These fish do not require the hours of dawn, dusk, or midnight to be caught, nor do they prompt the character of a sleuth to outsmart them. A mid-daylight trip is just fine since most are structure- and tide-oriented. As a matter of fact, you can casually drift or, more often than not, drop a hook on a reef or rock pile and drown some bait. For added insurance, the water can be sweetened by lowering a chum pot to attract the wary.
Porgy pounders gladly endorse scup fever throughout the season, gathering by rock piles and humps to hook into these scrappers. From 9- to 17 inches, catching anywhere near a limit of 30 can easily provide a family with a good meal. Fluke are somewhat more aggressive, but also a nice daytime fish that responds well during a easy drift when fishing any number of different and enticing rigs.
However, the one fish that has recently driven the bottom fishery is black sea bass. The influx of them into the Sound to seek out cooler waters of the north during the last few years has been quite evident. They have nestled in and, each season, we are experiencing more spawning and seeing tiny juveniles up to and including five-pounders. Their appetite is ravenous and their feeding has few boundaries—something that warrants attention.
Of course, let us not forget about our common sharks, the northern kingfish (which has been more prevalent lately), and the forever-referenced oyster toadfish. Above all, a true favorite throughout the years has been the always popular blackfish (tautog). They are cunning, cautious, and constantly vigilant. If there is a way of breaking loose from a hook, they will find it, even if it means taking hook, line, and sinker into the rocks and stretching their pectorals to wedge them in tight.

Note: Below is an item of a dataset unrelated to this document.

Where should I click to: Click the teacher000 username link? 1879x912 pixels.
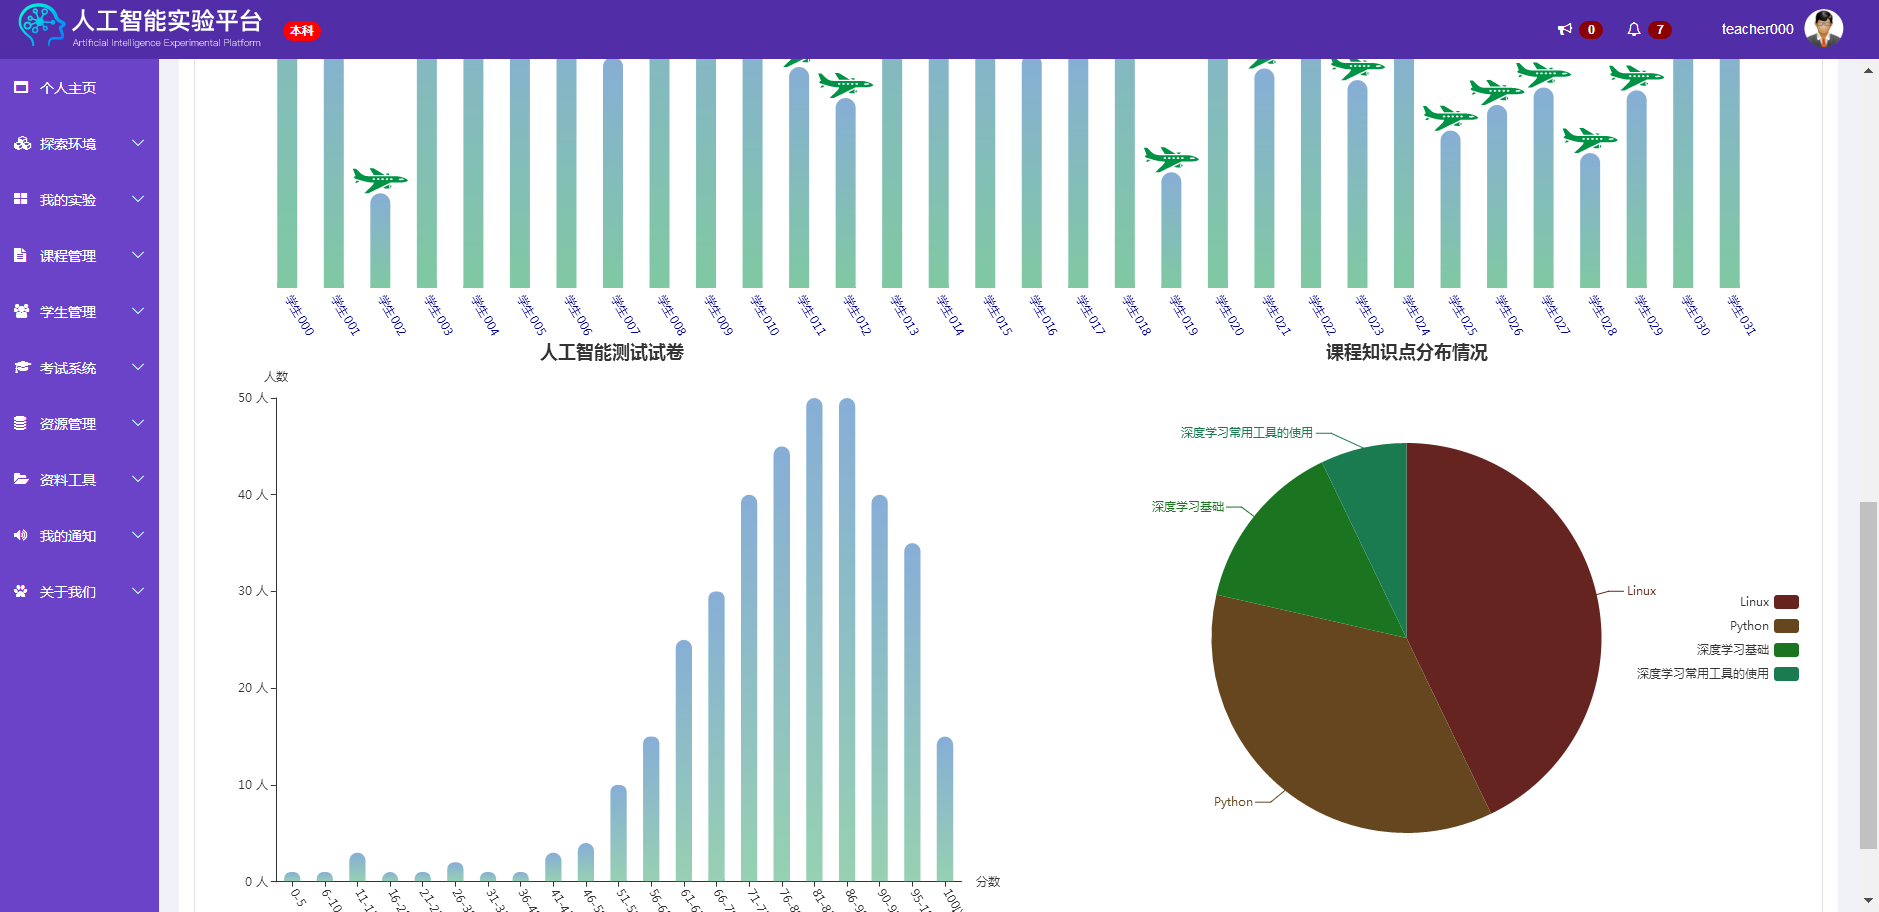click(1757, 30)
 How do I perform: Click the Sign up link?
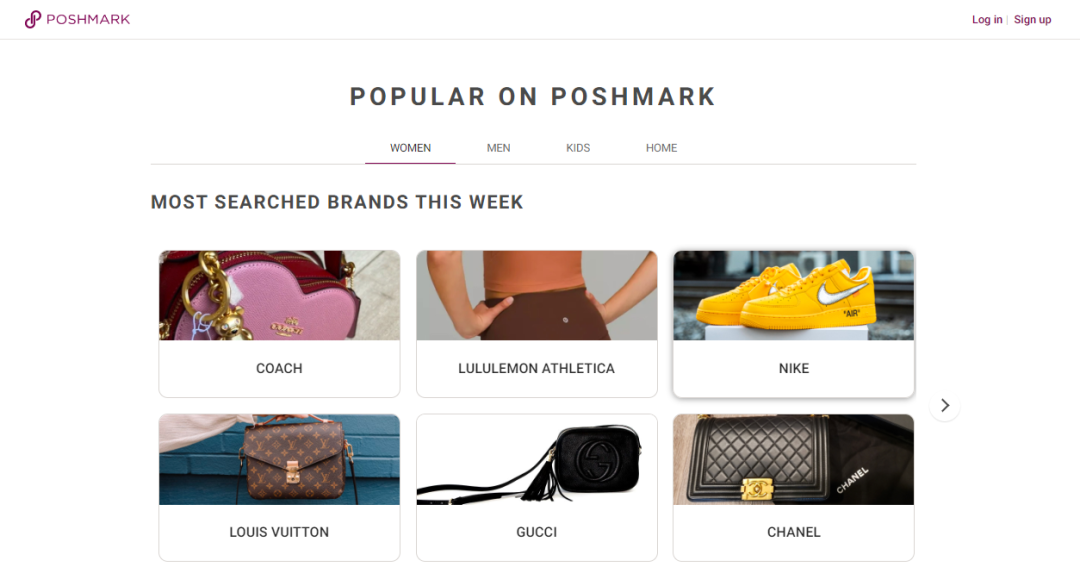point(1032,19)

These ‘togs fight like a bulldog. They are unparalleled bait stealers and the inattentive ‘tog puller would never even know it. The long-awaited fall season opens on Thursday, Oct. 10 and, in celebration of this fish, the 31st annual Veterans Memorial Blackfish Tournament will begin on Saturday Oct. 12 and run through Saturday, Oct. 19. It’s a great event culminating with a fun-filled banquet at Guilford’s VFW, complete with prizes and an outstanding food spread. Tickets are $40 (includes a cool T-shirt) and are available at the shop and VFW. For details, call 203-245-8665.
On the Water
As Hurricane Jerry taunted the waters off New England and sister storms Karen and Lorenzo kept forecasters on their toes, waves battered the Sound and kept fishers on edge. During this unsettled weather pattern, inshore water temps remained around 68- to 69 degrees as free-swimming bait played into the fall scenario. The days are getting shorter and the shadows longer, but fishing remained good as September wound down.

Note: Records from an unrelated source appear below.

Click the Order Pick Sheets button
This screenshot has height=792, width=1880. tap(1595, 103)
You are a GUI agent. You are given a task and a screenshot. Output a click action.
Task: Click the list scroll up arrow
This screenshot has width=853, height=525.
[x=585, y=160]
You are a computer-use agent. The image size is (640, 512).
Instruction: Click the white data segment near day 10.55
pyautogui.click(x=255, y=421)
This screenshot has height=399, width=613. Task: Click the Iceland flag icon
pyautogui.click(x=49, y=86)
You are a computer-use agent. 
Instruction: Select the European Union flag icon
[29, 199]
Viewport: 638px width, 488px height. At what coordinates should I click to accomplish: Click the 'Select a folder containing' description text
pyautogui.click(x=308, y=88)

The black sea bass bite refuses to let up as fish in the three-pound class are being caught in 40- to 60-foot depths, while large humpbacks still prefer the deeper 100- to 120-foot structure. Even in depths less than 40 feet, keeper fish can be found, but will be outnumbered by numerous throwbacks. Slab porgies are mixed in with the larger sea bass; try larger hooks, larger cuts, of bait and heavier weights. There are plenty of scup in the pond, so take advantage of any breaks in the weather, along with sea conditions that allow for safe motoring to the offshore bumps.
Wait no longer for the striped bass bite! Fish are fattening up on live eels, menhaden, and hickory shad. The surf is producing some stocky fish, as are the bays and harbor channels. Dawn and dusk are producing quality fish using top waters and subsurface lures. There are plenty of schoolies around in the lower tidal rivers mixed in with harbor blues, although there have been a few gators caught on lures and chunks. Offshore action has produced a mixed bag when trolling ‘brellas, diamond jigging, or drifting buck tails. The absence of normal bird activity is noticeable. All this while the snapper blues are getting bigger.

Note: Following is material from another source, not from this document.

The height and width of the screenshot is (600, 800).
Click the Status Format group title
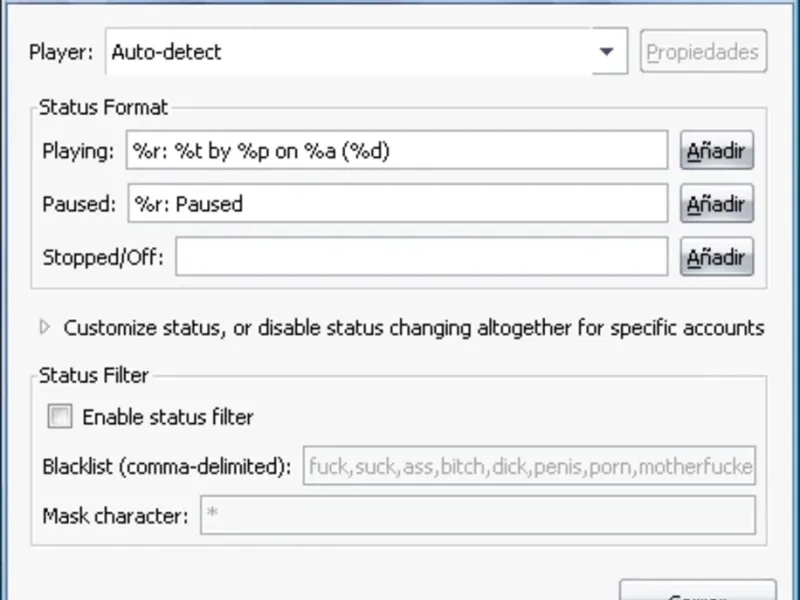coord(104,106)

Most albie catches are made at the eastern end of the Sound, yet some are managing to move westward to Hatchett, Crane, Hammonasset, and Faulkner waters. Bonito seem to be spread out more, but are not easy to spot. Continue to keep an eye out for Spanish mackerel and weakfish. There is also good action occurring with northern kingfish, common sharks, and sea robins on the bottom. Blue crabbing is not slowing down, so if you haven’t gotten your fill yet, there are plenty left to catch before the season closes on Saturday, Nov. 30. Fluke season is now closed.
Fall trout stocking took a breather after the Hammonasset got its initial load. Low water and warm weather caused the easing. Meanwhile, pickerel, catfish, carp, and sunnies have been reasonably active. Bass fishing has been variable with a few local farm ponds seeing light- to moderate largemouth activity. Dawn and dusk have been good times to take advantage of the increased walleye activity, and northern pike catches have improved at some of the key rivers, coves, and inland lakes and ponds.
Note: Email us pics of your catches to share with our USA and international fishing friends who keep up with the latest fishing news and frequent social media.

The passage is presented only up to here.